Nahida Nakad, journaliste libanaise, a choisi quant à elle de dresser un constat très peu reluisant mais réaliste de la situation de la femme au Liban. Abordant la problématique de la transmission de la nationalité libanaise par la femme à ses enfants, elle a affirmé que cette question demeurait « au cœur du livre » qu’elle a récemment écrit. « Continuer à vivre en présence d’une telle loi, c’est accepter de ne pas être assez importante pour que notre progéniture ait la même nationalité que nous », a-t-elle ainsi souligné, avant de regretter que le Liban continue de souffrir d’un retard « économique, politique même, en ce qui concerne la femme, un retard par rapport à nos voisins les plus directs, les pays du Golfe. C’est pour cela que notre combat est très important pour que la société accepte la place de premier plan qu’occupe la femme dans le schéma social, quelque soit son choix professionnel ou simplement personnel ». « La moindre des choses, c’est de reconnaître que la femme a le droit d’avoir la même nationalité que son enfant », a-t-elle martelé, avant de mettre en garde : « Si les femmes continuent d’accepter de se soumettre à certaines lois écrites ou non, elles continueront à ne pas être des citoyennes à part entière ». Nahida Nakad a d’autre part regretté que la participation des femmes libanaises ait été aussi faible au dernier Women’s Forum de Deauville. « De nombreuses femmes du Golfe y ont participé, très peu du Liban, malheureusement ». Citant l’exemple d’une femme d’affaire libanaise rencontrée à Deauville justement, elle a affirmé que cette dernière n’avait pas été en mesure d’ouvrir un compte en banque à son enfant mineur, « en l’absence d’une autorisation du père ». « Notre pays semble, de l’extérieur, tellement moderne et occidentalisé alors qu’il y a de vraies lois et règles qui empêchent la femme d’être une citoyenne à part entière », a-t-elle ajouté, avant d’observer que « le port du voile n’est pas en lui-même prioritaire mais un retour sur les lois et les règles qui imposent, ou non, la femme au sein de sa société ».

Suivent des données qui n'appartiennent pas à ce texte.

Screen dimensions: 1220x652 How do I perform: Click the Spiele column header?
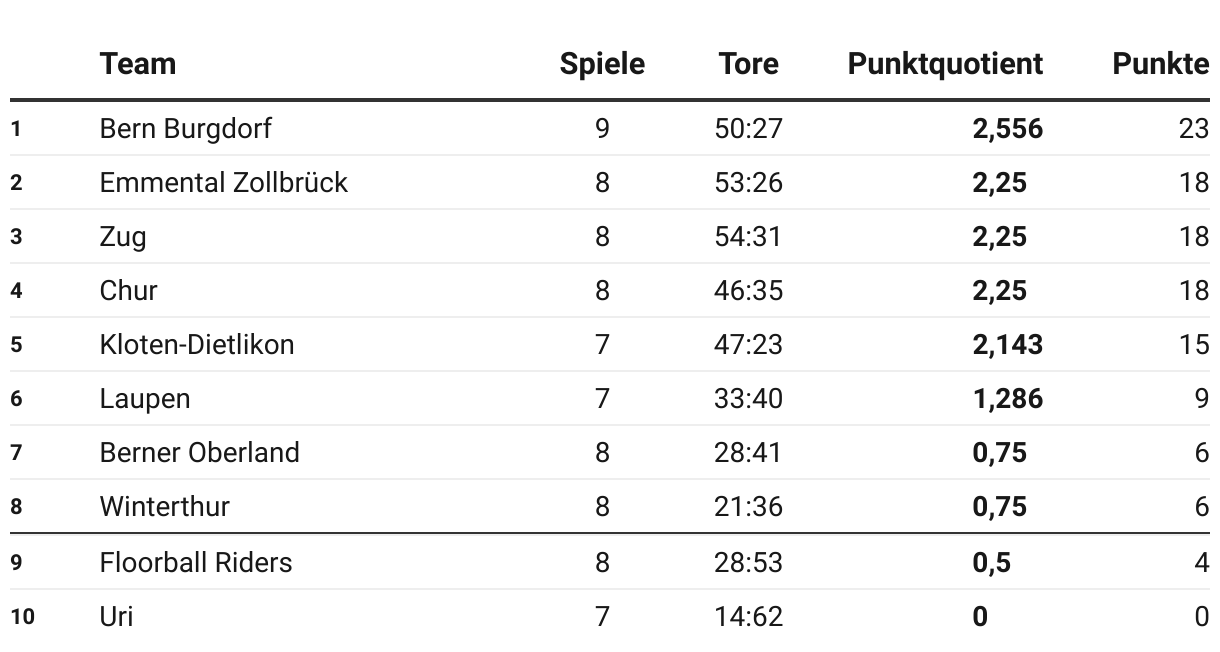[602, 64]
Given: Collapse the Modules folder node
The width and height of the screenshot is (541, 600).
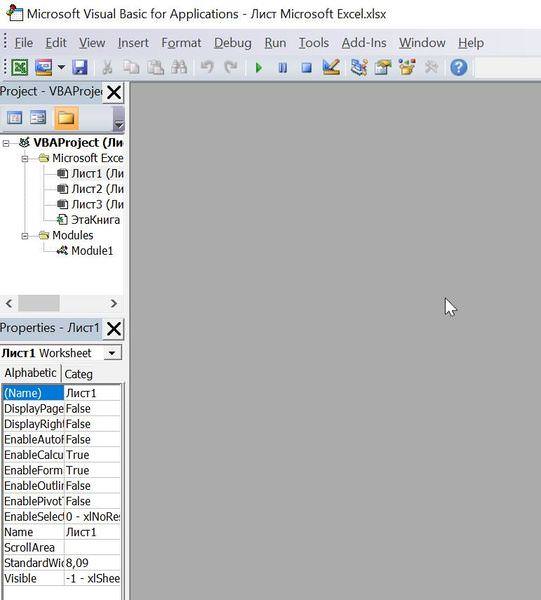Looking at the screenshot, I should coord(24,236).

Tags: Arts & Culture · Community Development · Gender · Human Rights · Lebanon · Mediterranean · Meditérranée · Society · women

1 response so far ↓

  • 1 Midou // Oct 29, 2009 at 8:03 pm

    A vrai dire, en lisant le titre je m’attendais à lire les problèmes des femmes palestiniennes qui sont juste quelques kilomètres au sud et qui peinent à trouver de l’eau à boire (interdiction de creuser un puis). peut-être un sujet pour une prochaine conférence.
    Pour la question de la nationalité, il ne faut pas oublier que les réfugiés palestiniens au Liban (hommes et femmes) n’ont pas le droit à la nationalité ni de rentrer chez eux.